Thomas Saving and John Goodman have written an op-ed in today’s Wall Street Journal in which they pretend that Rep. Paul Ryan’s (R-WI) Medicare cuts are almost identical to the reductions Democrats enacted through the Affordable Care Act:
In light of the heated rhetoric of recent days, it is worth noting that for everyone over the age of 55, there is no difference between the amount of money the House Republicans voted to spend on Medicare and the amount that the Democrats who support the health-reform law voted to spend. Even for younger people, the amounts are virtually identical with GDP indexing.
The law’s spending path depends on making providers pay for all the future Medicare shortfalls. But since no one can force health-care providers to show up for work, short of a health-care provider draft this reform ultimately cannot succeed. The House Republican path, on the other hand, would make a sum of money available to each senior to choose among competing private plans—much the way Medicare Advantage provides insurance today for about one out of every four Medicare beneficiaries.
Saving and Goodman surely understand that there are different ways to cut Medicare spending, and they also know that the Ryan budget actually maintains many of the ACA’s productivity cuts to providers. The distinction is worth reiterating: the ACA reduced annual increases in payments to hospitals, skilled nursing facilities, home health agencies and other institutions to spur productivity and cut overpayments to private insurers that are not delivering value for Medicare dollars. They used that money to expand coverage to 32 million Americans — many of whom were receiving uncompensated care at these institutions — to extend the life of the Medicare program and invest in new demonstration projects that aim to encourage providers to deliver quality care more efficiently.

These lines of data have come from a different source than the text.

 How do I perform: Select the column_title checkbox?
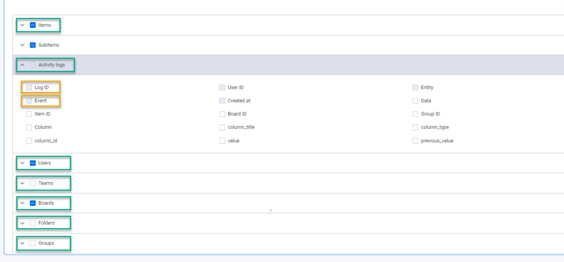(x=222, y=127)
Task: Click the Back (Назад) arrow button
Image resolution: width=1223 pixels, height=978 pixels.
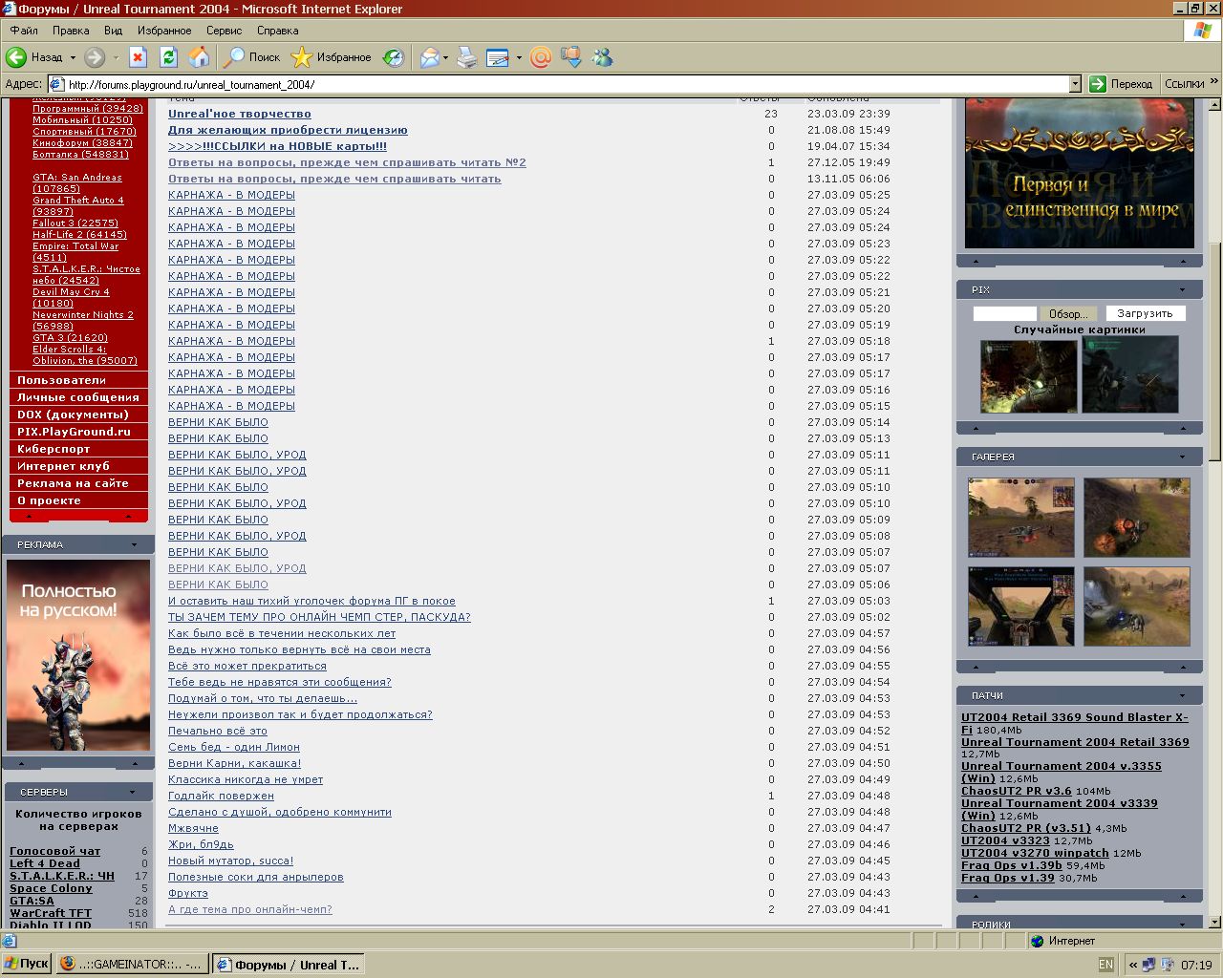Action: 17,57
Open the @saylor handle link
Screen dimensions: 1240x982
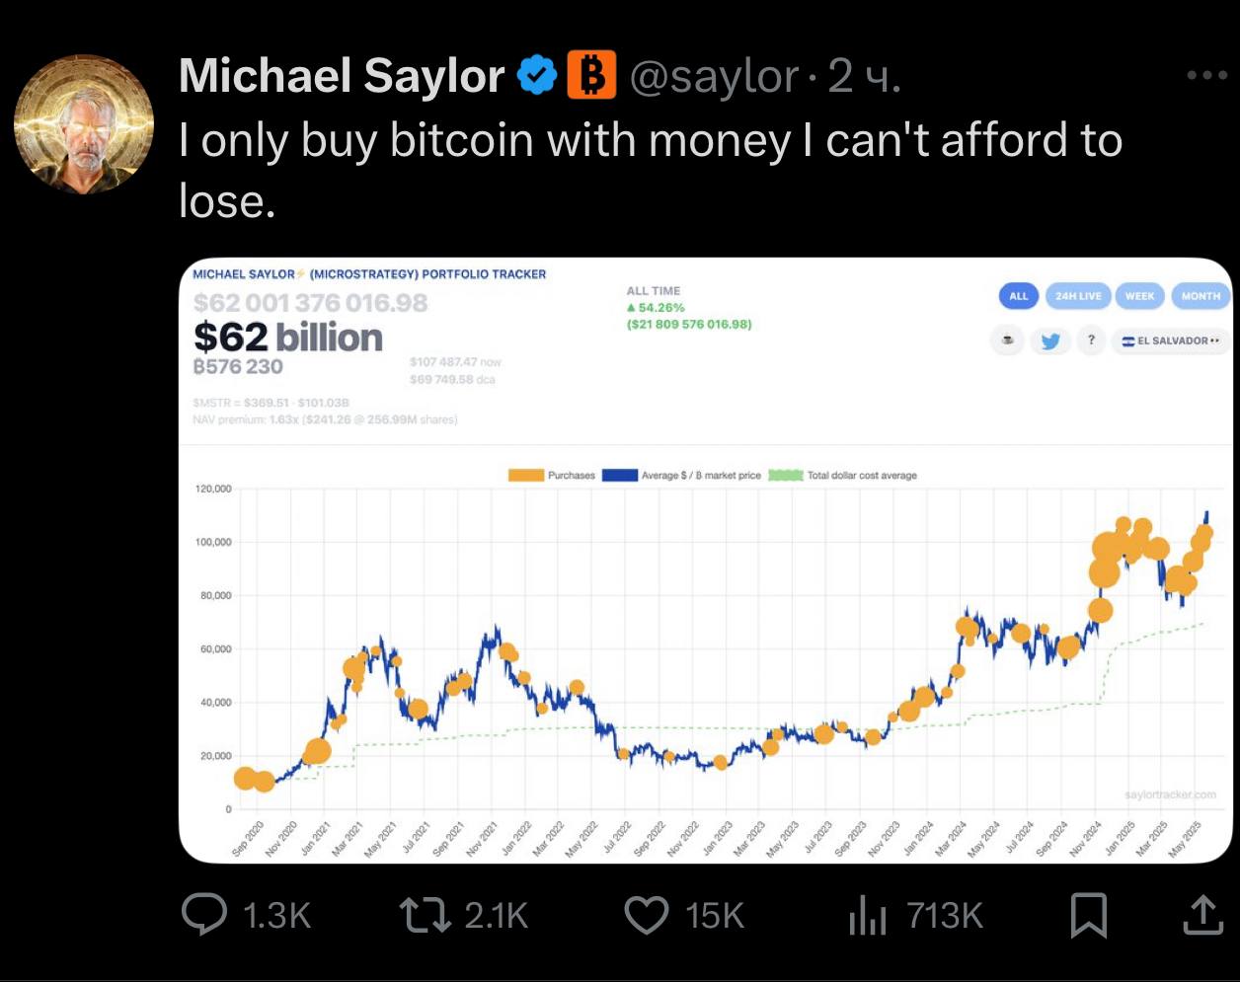pyautogui.click(x=714, y=76)
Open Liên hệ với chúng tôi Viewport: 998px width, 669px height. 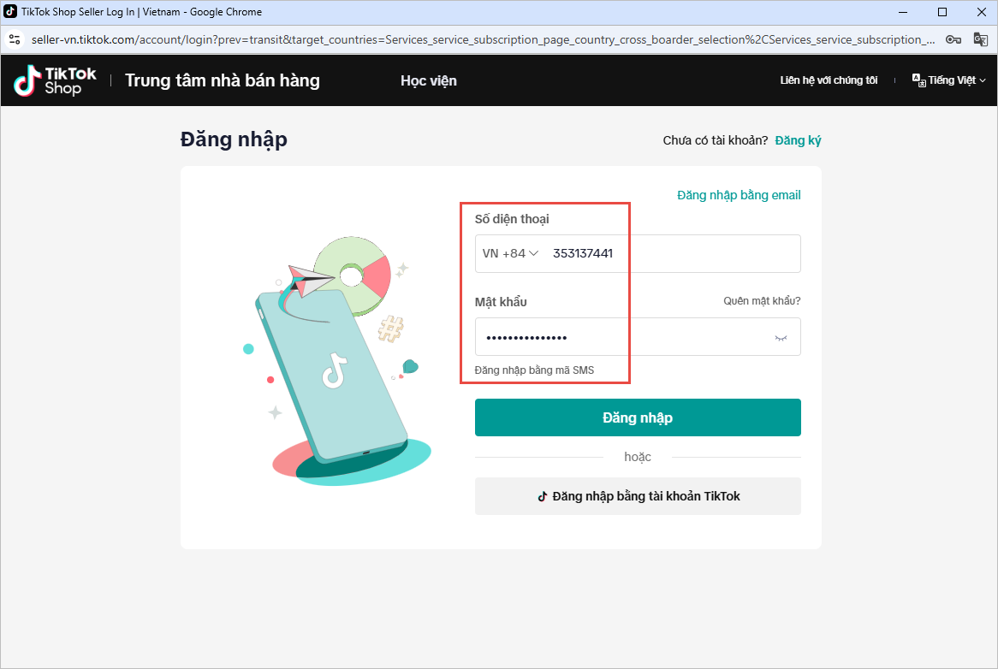click(829, 80)
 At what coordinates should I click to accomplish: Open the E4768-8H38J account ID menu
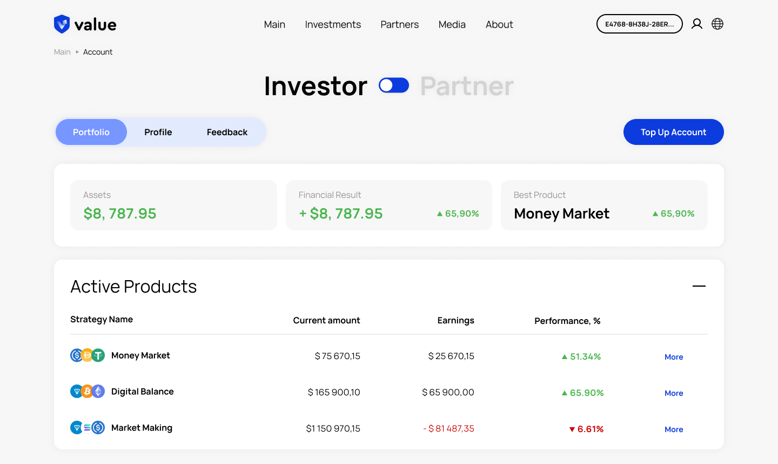point(639,24)
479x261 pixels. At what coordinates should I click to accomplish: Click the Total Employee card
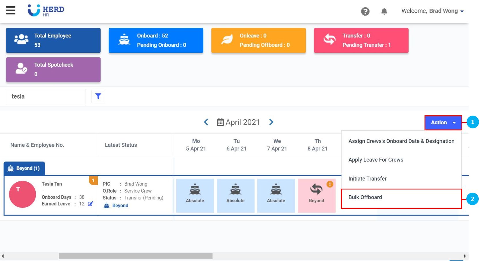53,40
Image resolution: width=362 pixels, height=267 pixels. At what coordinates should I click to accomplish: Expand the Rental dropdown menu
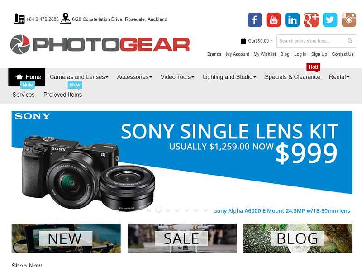[x=339, y=77]
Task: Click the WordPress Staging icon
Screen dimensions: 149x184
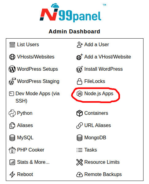Action: [x=12, y=81]
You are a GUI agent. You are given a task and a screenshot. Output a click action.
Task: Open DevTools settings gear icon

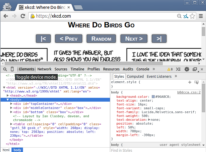187,69
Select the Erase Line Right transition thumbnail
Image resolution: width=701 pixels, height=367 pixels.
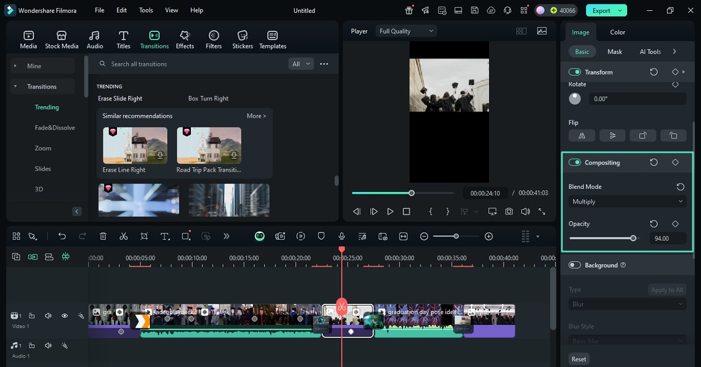pyautogui.click(x=135, y=146)
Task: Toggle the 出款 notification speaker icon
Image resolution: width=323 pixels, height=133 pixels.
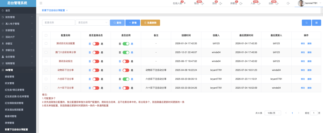Action: click(277, 3)
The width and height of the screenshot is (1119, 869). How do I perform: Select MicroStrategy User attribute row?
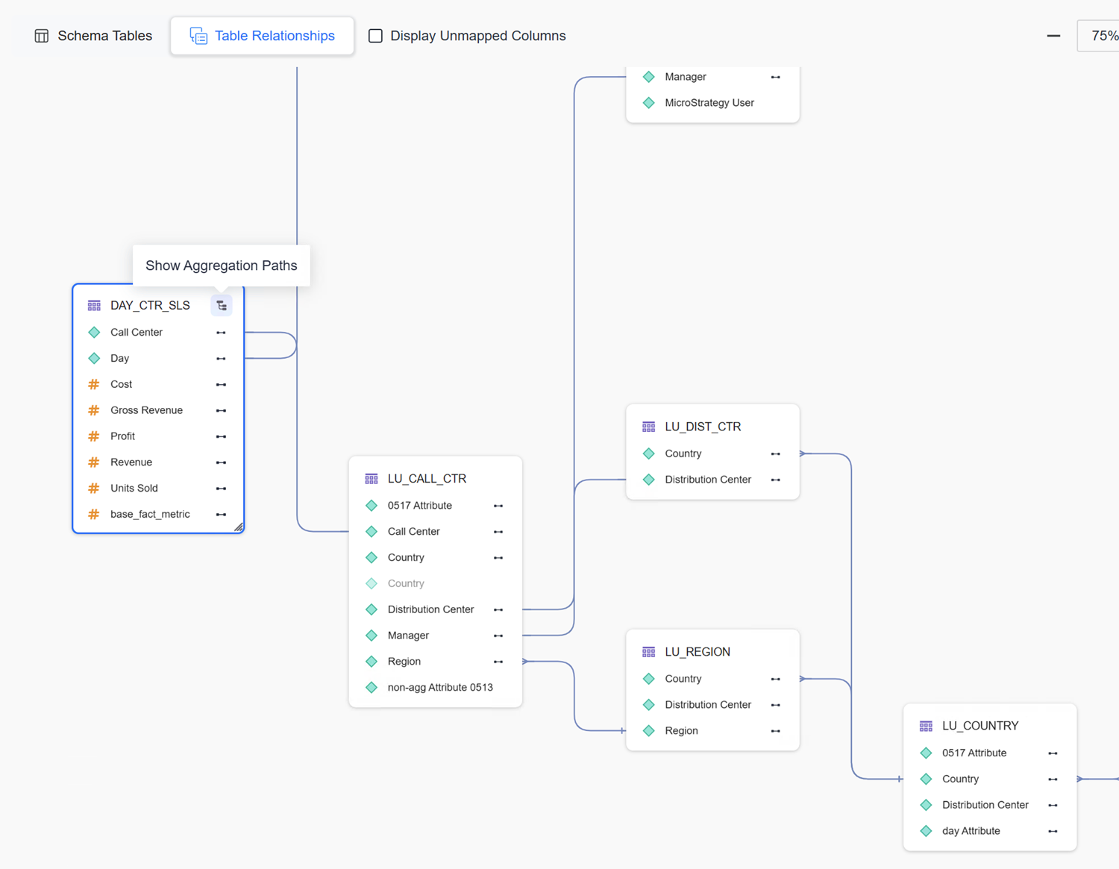709,103
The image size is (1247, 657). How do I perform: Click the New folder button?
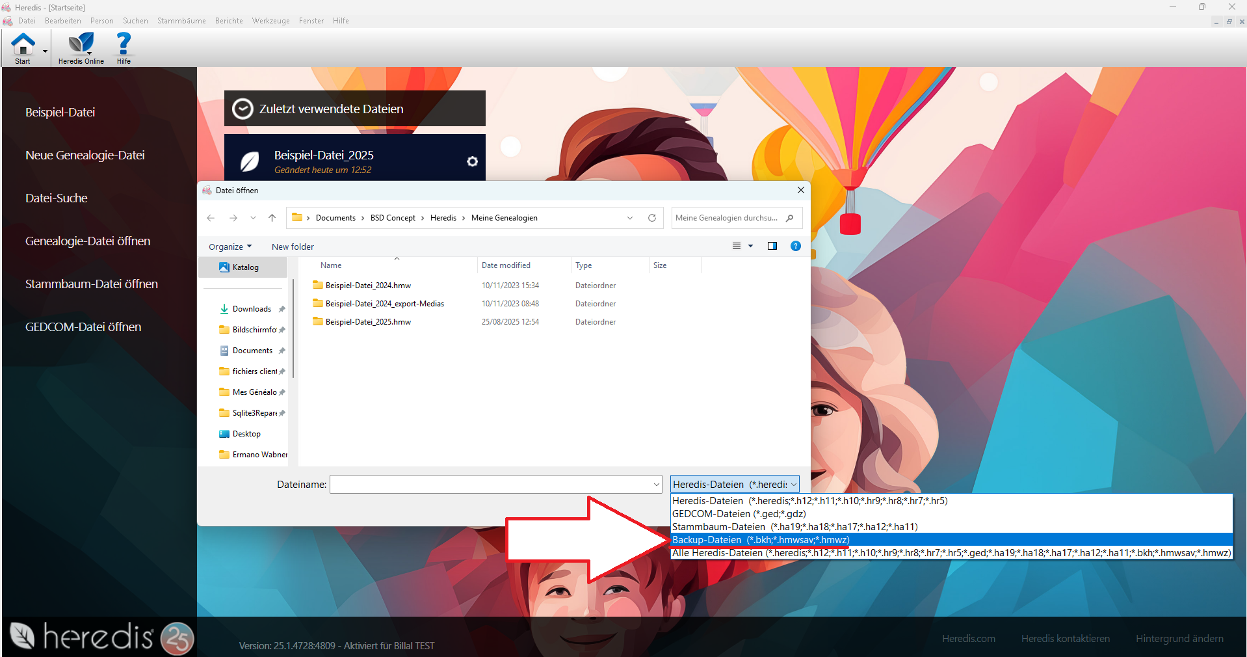pos(293,247)
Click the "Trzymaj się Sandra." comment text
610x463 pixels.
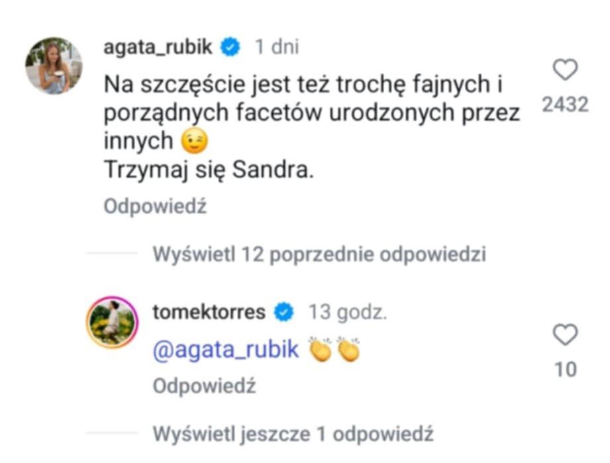pos(208,170)
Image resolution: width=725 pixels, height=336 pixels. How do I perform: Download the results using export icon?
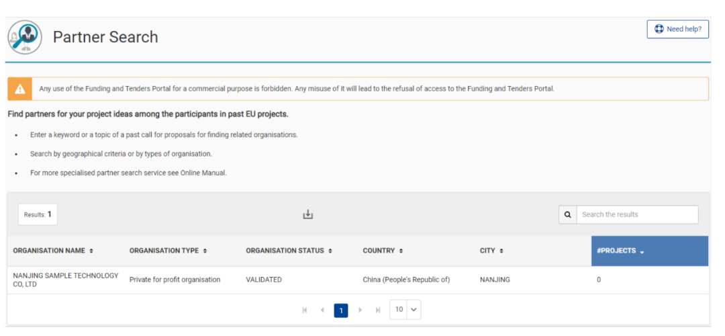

The Ryan budget, on the other hand, tries to change the behavior of consumers (not providers) by shifting more of the costs of coverage from the federal government to the individual. Republicans believe that individuals who go out and purchase coverage on their own will use less care (spend less money on health care) and create a more dynamic and competitive health care market. The problem with this approach is that there is no credible research showing that forcing individuals to be more cost conscious will significantly lower national health care spending or that the “savings from competition would be large enough to offset the massive reduction in funding.” Most importantly, as Jared Bernstein has pointed out, the GOP’s approach fails because “there’s no market discipline that average folks with incomplete information armed with an inadequate voucher can enforce on a private health insurance market that’s…well, different.”